-- start --
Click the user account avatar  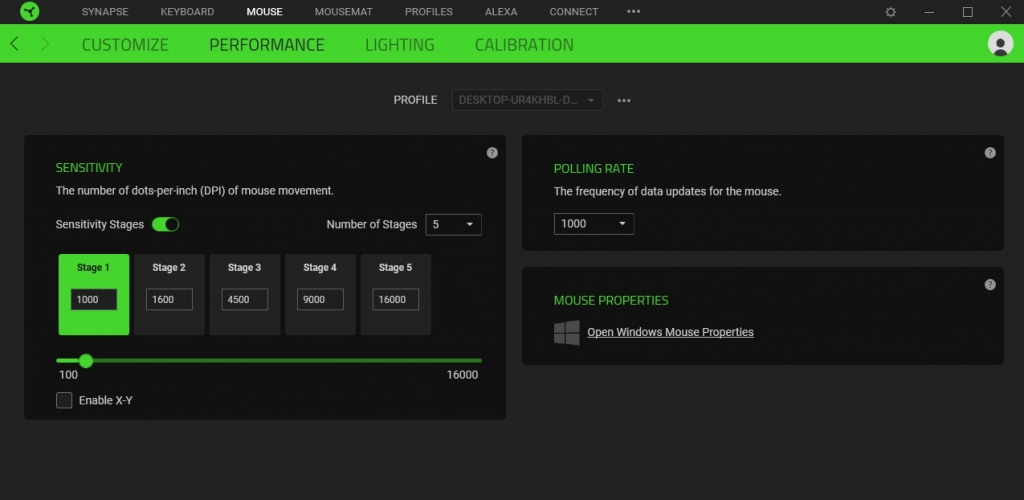pos(999,44)
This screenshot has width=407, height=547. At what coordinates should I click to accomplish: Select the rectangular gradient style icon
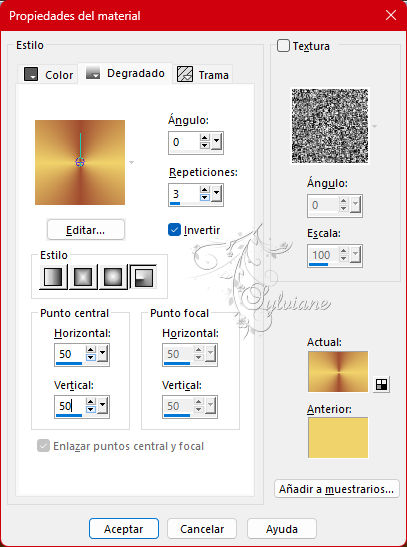(83, 277)
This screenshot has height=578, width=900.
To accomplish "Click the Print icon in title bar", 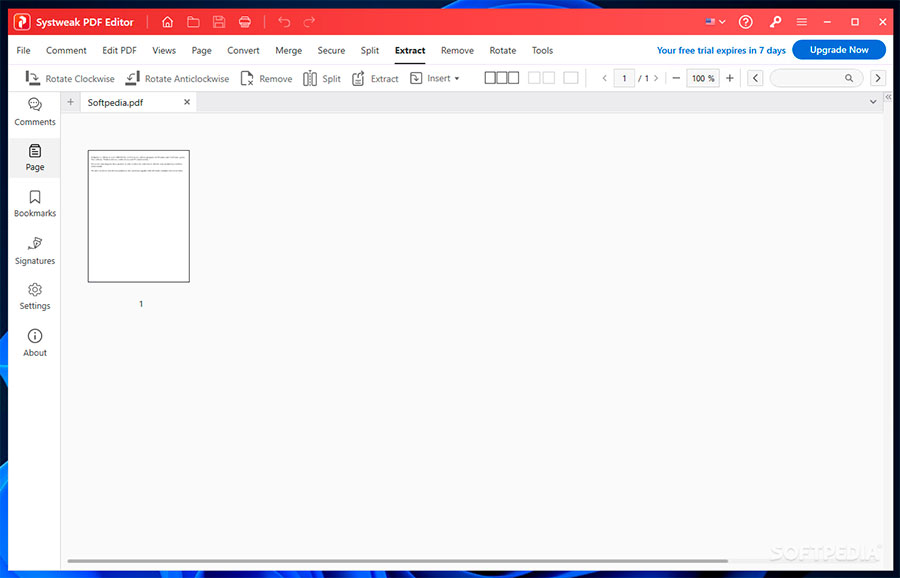I will coord(245,21).
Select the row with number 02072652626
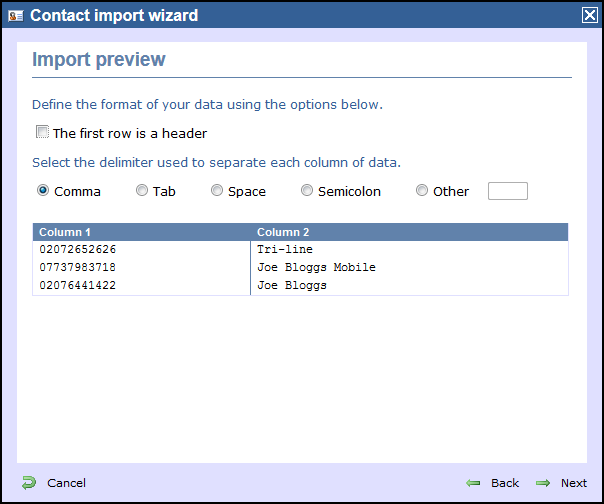The width and height of the screenshot is (604, 504). pos(300,249)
-- end --
Find each line in the rows above that contains the string "This" and copy those lines. Case counts.

The completed task:
This screenshot has width=407, height=547. At what coordinates should I click to accomplish: Select the rectangular gradient style icon
This screenshot has height=578, width=900.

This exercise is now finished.